Christmas has always been a time of giving, however, when we think of the term philanthropy, it tends to conjure images of wealthy individuals donating money, but it can take many forms. As Christmas became the main holiday during the Victorian period, the focus was not just on religion but on other festivities too. Wealthy merchants paid for the residents of the Poor House to receive a proper Christmas Dinner similar to that which we all know and love today. In 1851, there was a write up on the Belfast Newsletter on the ‘Christmas Fair at the Old Poor House’ which recorded that the residents were “the happy sharers of Christmas festivity on a large and liberal scale’. The Christmas dinner was composed of Irish roast beef with plum pudding for afters. The residents ate Christmas dinner together with the exception of 50 infirm patients who were served dinner in bed. The feast was so numerous the Newsletter tells us that the children “regaled themselves until they were compelled to acknowledge they could eat no more”. The dinner itself was “washed down with liberal draughts of excellent ale”.

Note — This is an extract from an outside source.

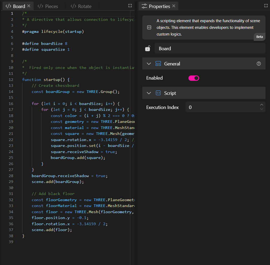This screenshot has height=265, width=270.
Task: Click the Beta badge label
Action: [259, 37]
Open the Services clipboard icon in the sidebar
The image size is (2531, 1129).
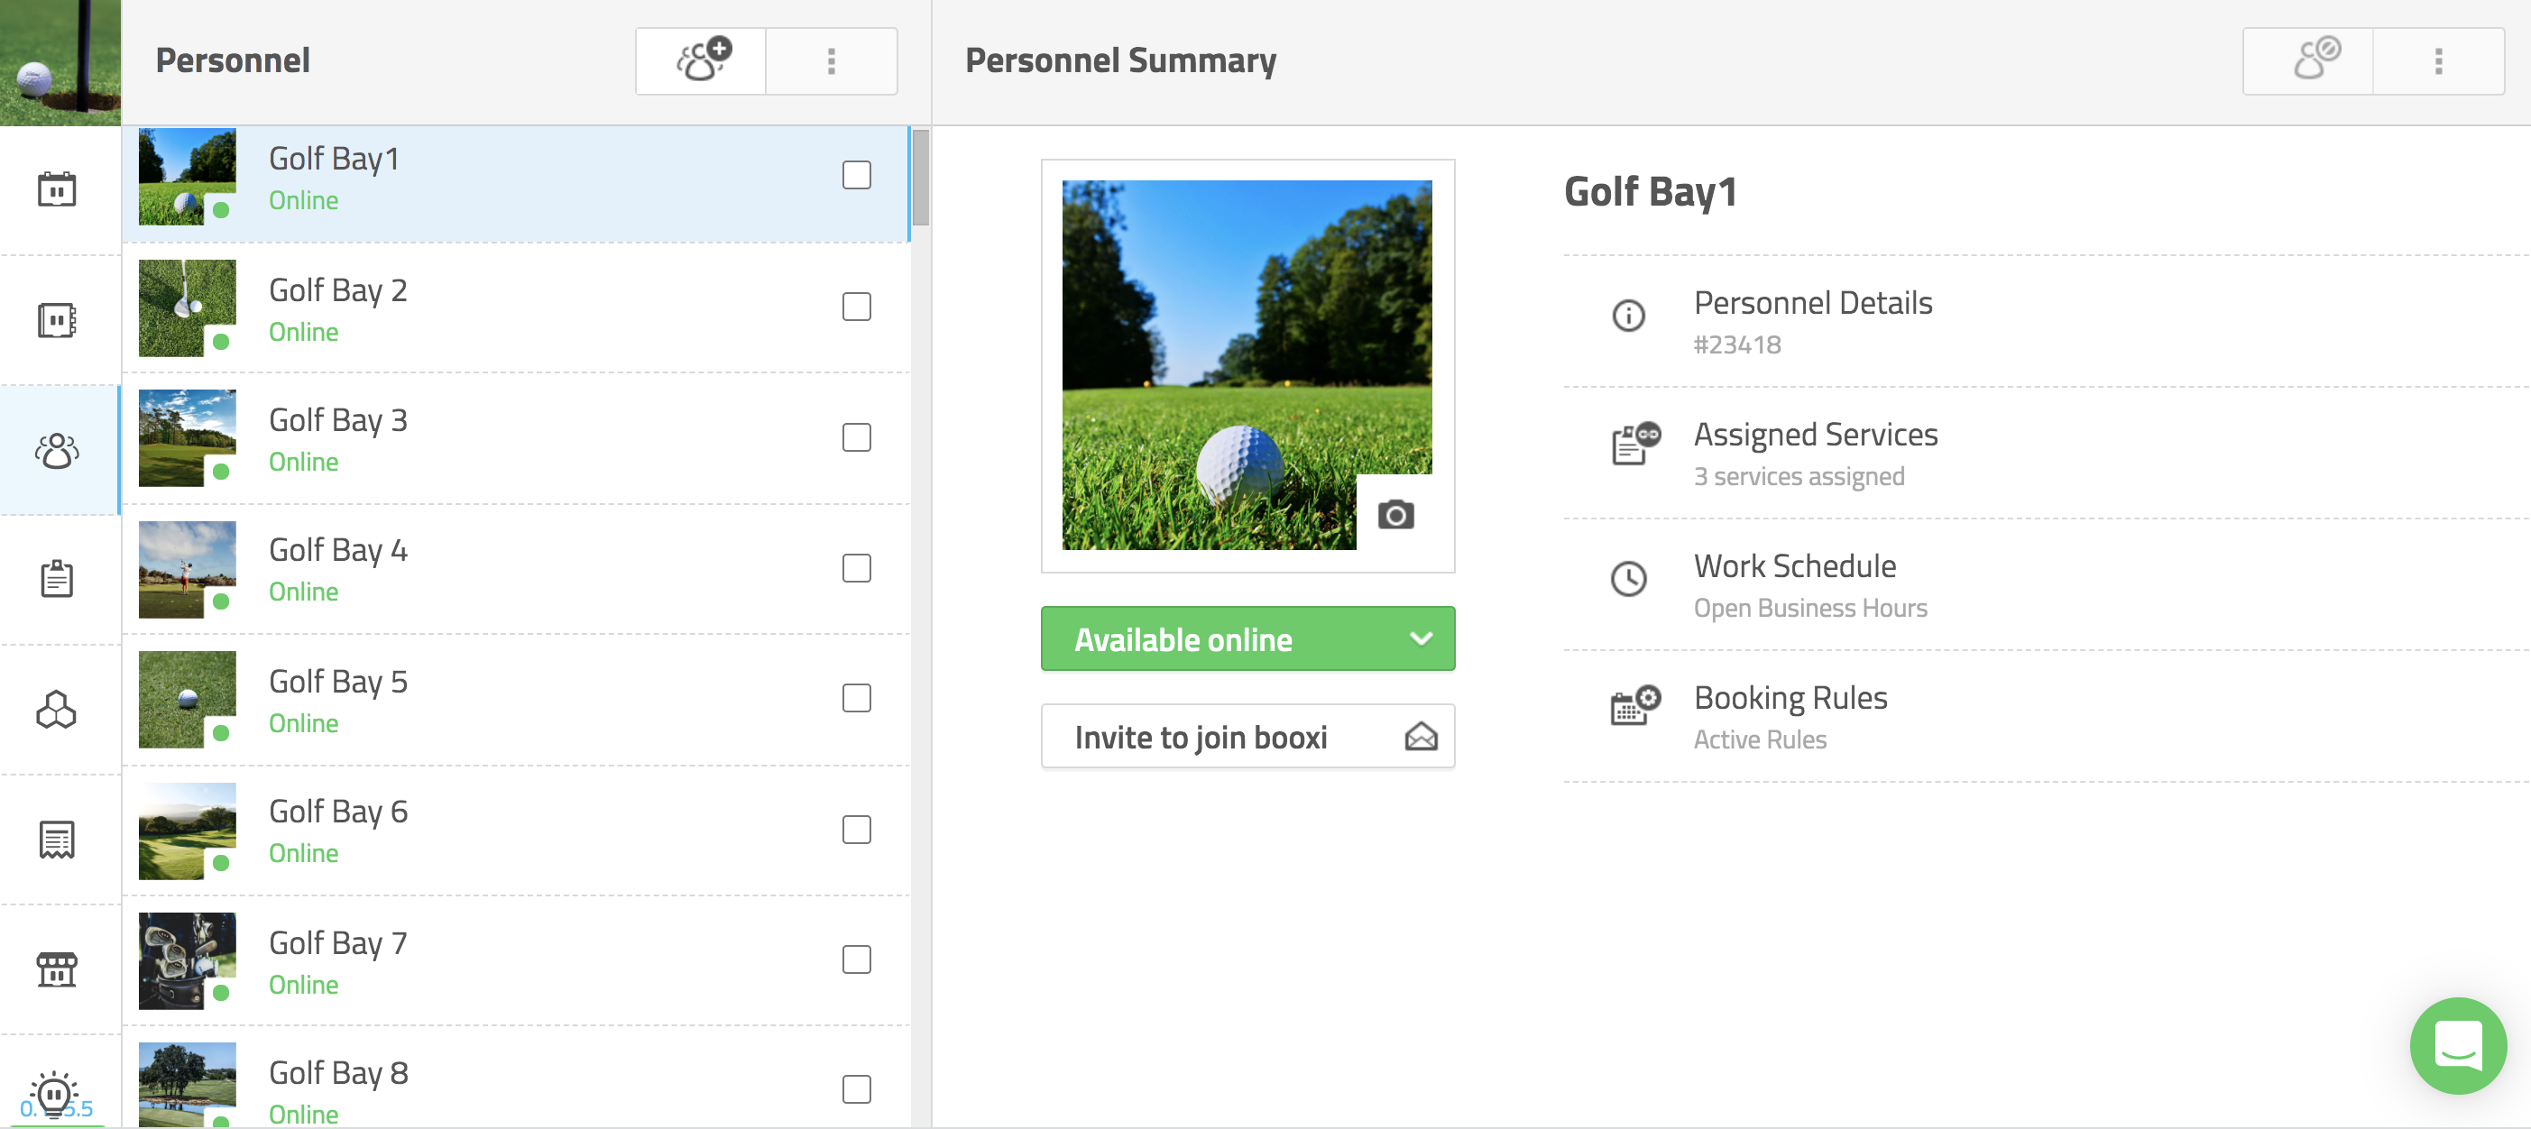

By November 1882 the last child had left the Poor House, and we became one of the earliest Old People’s Homes in the city, christened the Belfast Charitable Institution. Philanthropy at Christmas time had continued to develop throughout the Victorian period as evident by this 1883 advertisement by McHugh and Co., Belfast, calling on people to ‘Remember the Poor ’during the festive season’ offering wholesale rates for large purchases of blankets, quilts and material for making clothes.
Christmas Visitors (1940):
In 1940 the Matron organised a collection amongst the staff and residents raising £12 9s to support the Spitfire Fund during the Second World War. As a way of thanking the residents for their generous contributions, members of the Royal Air Force attended the Benn Christmas Dinner in Clifton House in 1940. This was the last Christmas Dinner in the House until the residents returned in 1946, after their evacuation to Garron Tower on the North Coast due to the Belfast Blitz. Once again, we can see the ‘liberal draughts of good beer’ provided for the residents, and their special visitors.